## TRY IT
Take the data that follows and return it exactly.

══ DATA

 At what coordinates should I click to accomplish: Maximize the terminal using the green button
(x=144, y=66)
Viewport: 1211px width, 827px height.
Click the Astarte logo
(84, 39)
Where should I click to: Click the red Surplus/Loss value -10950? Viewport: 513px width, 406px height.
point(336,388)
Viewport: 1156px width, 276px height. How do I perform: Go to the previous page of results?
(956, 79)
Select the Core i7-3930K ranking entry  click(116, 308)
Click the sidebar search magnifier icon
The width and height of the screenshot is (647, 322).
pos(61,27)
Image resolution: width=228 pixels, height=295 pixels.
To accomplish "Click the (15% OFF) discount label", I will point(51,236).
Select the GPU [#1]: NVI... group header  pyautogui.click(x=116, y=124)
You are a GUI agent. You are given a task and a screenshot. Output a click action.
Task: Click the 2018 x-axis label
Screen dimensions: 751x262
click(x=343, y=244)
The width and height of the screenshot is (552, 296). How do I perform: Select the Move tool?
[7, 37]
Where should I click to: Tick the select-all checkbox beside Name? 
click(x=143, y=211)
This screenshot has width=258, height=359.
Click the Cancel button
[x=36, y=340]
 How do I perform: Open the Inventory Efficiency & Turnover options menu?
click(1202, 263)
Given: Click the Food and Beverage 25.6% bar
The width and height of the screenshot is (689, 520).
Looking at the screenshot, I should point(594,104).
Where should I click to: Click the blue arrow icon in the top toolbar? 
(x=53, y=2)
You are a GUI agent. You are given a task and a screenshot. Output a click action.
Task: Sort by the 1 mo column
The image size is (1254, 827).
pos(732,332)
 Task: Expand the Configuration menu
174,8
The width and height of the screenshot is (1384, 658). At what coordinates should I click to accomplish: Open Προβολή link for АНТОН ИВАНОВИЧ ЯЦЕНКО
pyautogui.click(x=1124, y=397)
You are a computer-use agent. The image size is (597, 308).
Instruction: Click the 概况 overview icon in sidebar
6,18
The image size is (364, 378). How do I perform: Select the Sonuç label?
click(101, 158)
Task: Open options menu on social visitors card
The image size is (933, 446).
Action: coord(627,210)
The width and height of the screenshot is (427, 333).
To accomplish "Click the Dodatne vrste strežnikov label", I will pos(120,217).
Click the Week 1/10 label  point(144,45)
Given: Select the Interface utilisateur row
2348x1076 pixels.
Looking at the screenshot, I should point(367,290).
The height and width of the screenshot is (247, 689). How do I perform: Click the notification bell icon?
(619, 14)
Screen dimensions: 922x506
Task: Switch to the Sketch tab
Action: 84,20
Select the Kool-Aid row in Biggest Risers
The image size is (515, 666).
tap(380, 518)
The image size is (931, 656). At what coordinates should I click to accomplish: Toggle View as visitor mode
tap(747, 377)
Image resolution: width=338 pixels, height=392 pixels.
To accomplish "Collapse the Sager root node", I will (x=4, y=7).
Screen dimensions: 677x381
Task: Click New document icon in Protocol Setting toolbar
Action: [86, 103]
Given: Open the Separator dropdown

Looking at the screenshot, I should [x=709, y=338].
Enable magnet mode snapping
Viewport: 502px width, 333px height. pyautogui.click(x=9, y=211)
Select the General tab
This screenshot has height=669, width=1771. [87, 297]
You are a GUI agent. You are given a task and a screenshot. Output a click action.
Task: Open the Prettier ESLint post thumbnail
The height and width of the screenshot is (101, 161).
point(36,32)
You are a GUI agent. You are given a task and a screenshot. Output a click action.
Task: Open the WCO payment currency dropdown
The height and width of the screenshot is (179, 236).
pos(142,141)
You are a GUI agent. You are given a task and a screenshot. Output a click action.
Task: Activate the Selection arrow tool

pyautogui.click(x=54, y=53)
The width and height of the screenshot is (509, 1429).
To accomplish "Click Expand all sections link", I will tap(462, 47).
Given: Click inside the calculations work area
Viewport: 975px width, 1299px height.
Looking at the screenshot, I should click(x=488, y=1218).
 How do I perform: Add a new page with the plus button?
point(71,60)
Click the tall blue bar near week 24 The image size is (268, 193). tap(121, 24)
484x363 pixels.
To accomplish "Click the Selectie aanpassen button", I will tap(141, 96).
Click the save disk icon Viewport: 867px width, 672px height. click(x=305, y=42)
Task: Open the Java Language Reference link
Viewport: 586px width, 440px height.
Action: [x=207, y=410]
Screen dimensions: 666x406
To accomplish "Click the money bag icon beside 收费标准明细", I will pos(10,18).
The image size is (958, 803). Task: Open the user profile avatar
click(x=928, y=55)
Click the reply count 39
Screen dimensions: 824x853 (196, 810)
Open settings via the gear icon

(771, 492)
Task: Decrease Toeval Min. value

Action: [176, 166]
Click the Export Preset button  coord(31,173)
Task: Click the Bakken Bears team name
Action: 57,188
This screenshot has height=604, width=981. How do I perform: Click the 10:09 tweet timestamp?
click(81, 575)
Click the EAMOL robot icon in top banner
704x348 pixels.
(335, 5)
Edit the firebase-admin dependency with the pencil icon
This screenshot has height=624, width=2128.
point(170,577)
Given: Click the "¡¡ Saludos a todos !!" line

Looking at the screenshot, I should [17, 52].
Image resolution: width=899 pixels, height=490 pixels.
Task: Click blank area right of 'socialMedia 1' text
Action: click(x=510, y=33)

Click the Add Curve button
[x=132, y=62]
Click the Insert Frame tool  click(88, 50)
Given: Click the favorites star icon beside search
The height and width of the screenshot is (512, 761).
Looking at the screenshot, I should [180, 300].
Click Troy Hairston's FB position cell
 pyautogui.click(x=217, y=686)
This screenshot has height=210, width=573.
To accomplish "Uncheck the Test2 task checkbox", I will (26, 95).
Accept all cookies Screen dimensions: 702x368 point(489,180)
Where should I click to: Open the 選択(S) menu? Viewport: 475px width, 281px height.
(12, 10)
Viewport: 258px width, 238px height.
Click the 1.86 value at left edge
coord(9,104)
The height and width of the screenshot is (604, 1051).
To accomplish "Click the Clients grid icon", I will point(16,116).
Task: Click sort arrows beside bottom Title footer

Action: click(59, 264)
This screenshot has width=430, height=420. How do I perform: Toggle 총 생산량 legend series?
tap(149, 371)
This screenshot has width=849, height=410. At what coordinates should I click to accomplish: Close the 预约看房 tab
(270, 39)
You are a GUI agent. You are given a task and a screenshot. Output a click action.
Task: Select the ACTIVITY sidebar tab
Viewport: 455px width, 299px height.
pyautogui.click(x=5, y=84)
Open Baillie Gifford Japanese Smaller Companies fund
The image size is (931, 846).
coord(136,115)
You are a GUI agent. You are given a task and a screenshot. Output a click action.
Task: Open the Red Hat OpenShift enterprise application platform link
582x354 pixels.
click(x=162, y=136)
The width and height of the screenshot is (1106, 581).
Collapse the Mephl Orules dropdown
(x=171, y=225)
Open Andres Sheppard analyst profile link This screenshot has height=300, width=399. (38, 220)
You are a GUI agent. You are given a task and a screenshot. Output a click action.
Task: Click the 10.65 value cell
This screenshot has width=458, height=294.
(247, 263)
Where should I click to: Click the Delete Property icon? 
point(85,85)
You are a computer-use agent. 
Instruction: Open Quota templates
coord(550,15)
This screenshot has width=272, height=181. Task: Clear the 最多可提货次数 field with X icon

════

## YOUR RESPONSE
 At what coordinates should I click to accomplish: Maximize the terminal using the green button
(x=144, y=66)
Viewport: 1211px width, 827px height.
Click the Astarte logo
(84, 39)
Where should I click to: Click the red Surplus/Loss value -10950? Viewport: 513px width, 406px height.
point(336,388)
Viewport: 1156px width, 276px height. How do I perform: Go to the previous page of results?
(956, 79)
Select the Core i7-3930K ranking entry  click(116, 308)
Click the sidebar search magnifier icon
The width and height of the screenshot is (647, 322).
pos(61,27)
Image resolution: width=228 pixels, height=295 pixels.
To accomplish "Click the (15% OFF) discount label", I will point(51,236).
Select the GPU [#1]: NVI... group header  pyautogui.click(x=116, y=124)
You are a GUI agent. You are given a task and a screenshot. Output a click action.
Task: Click the 2018 x-axis label
Screen dimensions: 751x262
click(x=343, y=244)
The width and height of the screenshot is (552, 296). How do I perform: Select the Move tool?
[7, 37]
Where should I click to: Tick the select-all checkbox beside Name? 
click(x=143, y=211)
This screenshot has width=258, height=359.
Click the Cancel button
[x=36, y=340]
 How do I perform: Open the Inventory Efficiency & Turnover options menu?
click(1202, 263)
Given: Click the Food and Beverage 25.6% bar
The width and height of the screenshot is (689, 520).
Looking at the screenshot, I should point(594,104).
Where should I click to: Click the blue arrow icon in the top toolbar? 
(x=53, y=2)
You are a GUI agent. You are given a task and a screenshot. Output a click action.
Task: Sort by the 1 mo column
The image size is (1254, 827).
pos(732,332)
 Task: Expand the Configuration menu
174,8
The width and height of the screenshot is (1384, 658). At what coordinates should I click to accomplish: Open Προβολή link for АНТОН ИВАНОВИЧ ЯЦЕНКО
pyautogui.click(x=1124, y=397)
You are a computer-use agent. The image size is (597, 308).
Instruction: Click the 概况 overview icon in sidebar
6,18
The image size is (364, 378). How do I perform: Select the Sonuç label?
click(101, 158)
Task: Open options menu on social visitors card
The image size is (933, 446).
Action: coord(627,210)
The width and height of the screenshot is (427, 333).
To accomplish "Click the Dodatne vrste strežnikov label", I will pos(120,217).
Click the Week 1/10 label  point(144,45)
Given: Select the Interface utilisateur row
2348x1076 pixels.
Looking at the screenshot, I should point(367,290).
The height and width of the screenshot is (247, 689). How do I perform: Click the notification bell icon?
(619, 14)
Screen dimensions: 922x506
Task: Switch to the Sketch tab
Action: 84,20
Select the Kool-Aid row in Biggest Risers
The image size is (515, 666).
tap(380, 518)
The image size is (931, 656). At what coordinates should I click to accomplish: Toggle View as visitor mode
tap(747, 377)
Image resolution: width=338 pixels, height=392 pixels.
To accomplish "Collapse the Sager root node", I will (x=4, y=7).
Screen dimensions: 677x381
Task: Click New document icon in Protocol Setting toolbar
Action: [86, 103]
Given: Open the Separator dropdown

Looking at the screenshot, I should [x=709, y=338].
Enable magnet mode snapping
Viewport: 502px width, 333px height. pyautogui.click(x=9, y=211)
Select the General tab
This screenshot has height=669, width=1771. [87, 297]
You are a GUI agent. You are given a task and a screenshot. Output a click action.
Task: Open the Prettier ESLint post thumbnail
The height and width of the screenshot is (101, 161).
point(36,32)
You are a GUI agent. You are given a task and a screenshot. Output a click action.
Task: Open the WCO payment currency dropdown
The height and width of the screenshot is (179, 236).
pos(142,141)
You are a GUI agent. You are given a task and a screenshot. Output a click action.
Task: Activate the Selection arrow tool

pyautogui.click(x=54, y=53)
The width and height of the screenshot is (509, 1429).
To accomplish "Click Expand all sections link", I will tap(462, 47).
Given: Click inside the calculations work area
Viewport: 975px width, 1299px height.
Looking at the screenshot, I should click(x=488, y=1218).
 How do I perform: Add a new page with the plus button?
point(71,60)
Click the tall blue bar near week 24 The image size is (268, 193). tap(121, 24)
484x363 pixels.
To accomplish "Click the Selectie aanpassen button", I will tap(141, 96).
Click the save disk icon Viewport: 867px width, 672px height. click(x=305, y=42)
Task: Open the Java Language Reference link
Viewport: 586px width, 440px height.
Action: [x=207, y=410]
Screen dimensions: 666x406
To accomplish "Click the money bag icon beside 收费标准明细", I will pos(10,18).
The image size is (958, 803). Task: Open the user profile avatar
click(x=928, y=55)
Click the reply count 39
Screen dimensions: 824x853 (196, 810)
Open settings via the gear icon

(771, 492)
Task: Decrease Toeval Min. value

Action: [176, 166]
Click the Export Preset button  coord(31,173)
Task: Click the Bakken Bears team name
Action: 57,188
This screenshot has height=604, width=981. How do I perform: Click the 10:09 tweet timestamp?
click(81, 575)
Click the EAMOL robot icon in top banner
704x348 pixels.
(335, 5)
Edit the firebase-admin dependency with the pencil icon
This screenshot has height=624, width=2128.
point(170,577)
Given: Click the "¡¡ Saludos a todos !!" line

Looking at the screenshot, I should [17, 52].
Image resolution: width=899 pixels, height=490 pixels.
Task: Click blank area right of 'socialMedia 1' text
Action: click(x=510, y=33)

Click the Add Curve button
[x=132, y=62]
Click the Insert Frame tool  click(88, 50)
Given: Click the favorites star icon beside search
The height and width of the screenshot is (512, 761).
Looking at the screenshot, I should [180, 300].
Click Troy Hairston's FB position cell
 pyautogui.click(x=217, y=686)
This screenshot has height=210, width=573.
To accomplish "Uncheck the Test2 task checkbox", I will (26, 95).
Accept all cookies Screen dimensions: 702x368 point(489,180)
Where should I click to: Open the 選択(S) menu? Viewport: 475px width, 281px height.
(12, 10)
Viewport: 258px width, 238px height.
Click the 1.86 value at left edge
coord(9,104)
The height and width of the screenshot is (604, 1051).
To accomplish "Click the Clients grid icon", I will point(16,116).
Task: Click sort arrows beside bottom Title footer

Action: click(59, 264)
This screenshot has width=430, height=420. How do I perform: Toggle 총 생산량 legend series?
tap(149, 371)
This screenshot has width=849, height=410. At what coordinates should I click to accomplish: Close the 预约看房 tab
(270, 39)
You are a GUI agent. You are given a task and a screenshot. Output a click action.
Task: Select the ACTIVITY sidebar tab
Viewport: 455px width, 299px height.
pyautogui.click(x=5, y=84)
Open Baillie Gifford Japanese Smaller Companies fund
The image size is (931, 846).
coord(136,115)
You are a GUI agent. You are given a task and a screenshot. Output a click action.
Task: Open the Red Hat OpenShift enterprise application platform link
582x354 pixels.
click(x=162, y=136)
The width and height of the screenshot is (1106, 581).
Collapse the Mephl Orules dropdown
(x=171, y=225)
Open Andres Sheppard analyst profile link This screenshot has height=300, width=399. (38, 220)
You are a GUI agent. You are given a task and a screenshot. Output a click action.
Task: Click the 10.65 value cell
This screenshot has width=458, height=294.
(247, 263)
Where should I click to: Click the Delete Property icon? 
point(85,85)
You are a computer-use agent. 
Instruction: Open Quota templates
coord(550,15)
This screenshot has width=272, height=181. Task: Clear the 最多可提货次数 field with X icon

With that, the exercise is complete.